▼▼▼

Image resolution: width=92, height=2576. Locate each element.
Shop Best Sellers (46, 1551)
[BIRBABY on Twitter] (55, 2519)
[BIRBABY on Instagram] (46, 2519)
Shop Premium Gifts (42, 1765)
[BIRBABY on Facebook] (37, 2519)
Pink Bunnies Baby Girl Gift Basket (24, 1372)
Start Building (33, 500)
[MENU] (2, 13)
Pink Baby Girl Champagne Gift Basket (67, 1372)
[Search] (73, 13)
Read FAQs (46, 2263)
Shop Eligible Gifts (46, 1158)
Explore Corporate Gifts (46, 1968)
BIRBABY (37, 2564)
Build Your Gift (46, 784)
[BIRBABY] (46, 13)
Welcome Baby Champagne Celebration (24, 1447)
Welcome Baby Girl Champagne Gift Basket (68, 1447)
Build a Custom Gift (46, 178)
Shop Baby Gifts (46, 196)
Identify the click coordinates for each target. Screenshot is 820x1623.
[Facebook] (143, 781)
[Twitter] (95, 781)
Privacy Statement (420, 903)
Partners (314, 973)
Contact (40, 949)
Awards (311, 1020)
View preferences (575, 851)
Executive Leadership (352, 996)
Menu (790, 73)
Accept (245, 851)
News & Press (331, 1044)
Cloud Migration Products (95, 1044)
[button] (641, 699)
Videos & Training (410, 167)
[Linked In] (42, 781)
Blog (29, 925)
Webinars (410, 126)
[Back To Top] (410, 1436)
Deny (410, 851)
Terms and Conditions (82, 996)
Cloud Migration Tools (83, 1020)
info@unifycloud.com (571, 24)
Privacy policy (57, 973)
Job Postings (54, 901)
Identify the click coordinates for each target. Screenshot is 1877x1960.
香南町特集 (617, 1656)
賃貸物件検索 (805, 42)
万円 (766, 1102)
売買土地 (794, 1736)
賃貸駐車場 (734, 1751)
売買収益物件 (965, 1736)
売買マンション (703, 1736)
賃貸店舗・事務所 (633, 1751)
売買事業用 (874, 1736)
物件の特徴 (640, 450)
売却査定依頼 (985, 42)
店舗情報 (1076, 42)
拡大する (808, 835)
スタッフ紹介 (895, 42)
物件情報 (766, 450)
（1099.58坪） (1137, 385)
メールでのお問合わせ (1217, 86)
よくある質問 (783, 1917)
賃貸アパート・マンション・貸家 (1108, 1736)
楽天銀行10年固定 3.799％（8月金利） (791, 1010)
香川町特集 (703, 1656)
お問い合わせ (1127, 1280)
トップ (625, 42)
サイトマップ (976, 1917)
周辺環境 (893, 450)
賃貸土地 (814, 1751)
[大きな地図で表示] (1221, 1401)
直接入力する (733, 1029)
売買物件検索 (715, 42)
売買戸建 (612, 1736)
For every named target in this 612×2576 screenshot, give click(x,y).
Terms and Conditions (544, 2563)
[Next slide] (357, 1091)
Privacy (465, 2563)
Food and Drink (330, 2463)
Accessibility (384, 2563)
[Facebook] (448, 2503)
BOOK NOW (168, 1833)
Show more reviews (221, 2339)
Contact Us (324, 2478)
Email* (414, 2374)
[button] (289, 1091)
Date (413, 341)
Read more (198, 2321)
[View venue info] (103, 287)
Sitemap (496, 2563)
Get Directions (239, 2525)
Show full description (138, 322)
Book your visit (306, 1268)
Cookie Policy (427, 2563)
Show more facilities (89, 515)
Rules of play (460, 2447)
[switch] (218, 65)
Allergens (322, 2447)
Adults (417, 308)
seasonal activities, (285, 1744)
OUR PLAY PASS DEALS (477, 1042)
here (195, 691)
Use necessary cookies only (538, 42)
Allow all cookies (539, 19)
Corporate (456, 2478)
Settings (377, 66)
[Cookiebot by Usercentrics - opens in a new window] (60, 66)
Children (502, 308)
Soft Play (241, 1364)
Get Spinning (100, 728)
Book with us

▲▲▲

Problem to work on:
From the records above, copy out the line with "物件情報 (766, 450)", the line with "Date (413, 341)", and every line between them, word for word.

Output for this exercise:
物件情報 (766, 450)
（1099.58坪） (1137, 385)
メールでのお問合わせ (1217, 86)
よくある質問 (783, 1917)
賃貸アパート・マンション・貸家 (1108, 1736)
楽天銀行10年固定 3.799％（8月金利） (791, 1010)
香川町特集 (703, 1656)
お問い合わせ (1127, 1280)
トップ (625, 42)
サイトマップ (976, 1917)
周辺環境 (893, 450)
賃貸土地 (814, 1751)
[大きな地図で表示] (1221, 1401)
直接入力する (733, 1029)
売買物件検索 (715, 42)
売買戸建 (612, 1736)
For every named target in this 612×2576 screenshot, give click(x,y).
Terms and Conditions (544, 2563)
[Next slide] (357, 1091)
Privacy (465, 2563)
Food and Drink (330, 2463)
Accessibility (384, 2563)
[Facebook] (448, 2503)
BOOK NOW (168, 1833)
Show more reviews (221, 2339)
Contact Us (324, 2478)
Email* (414, 2374)
[button] (289, 1091)
Date (413, 341)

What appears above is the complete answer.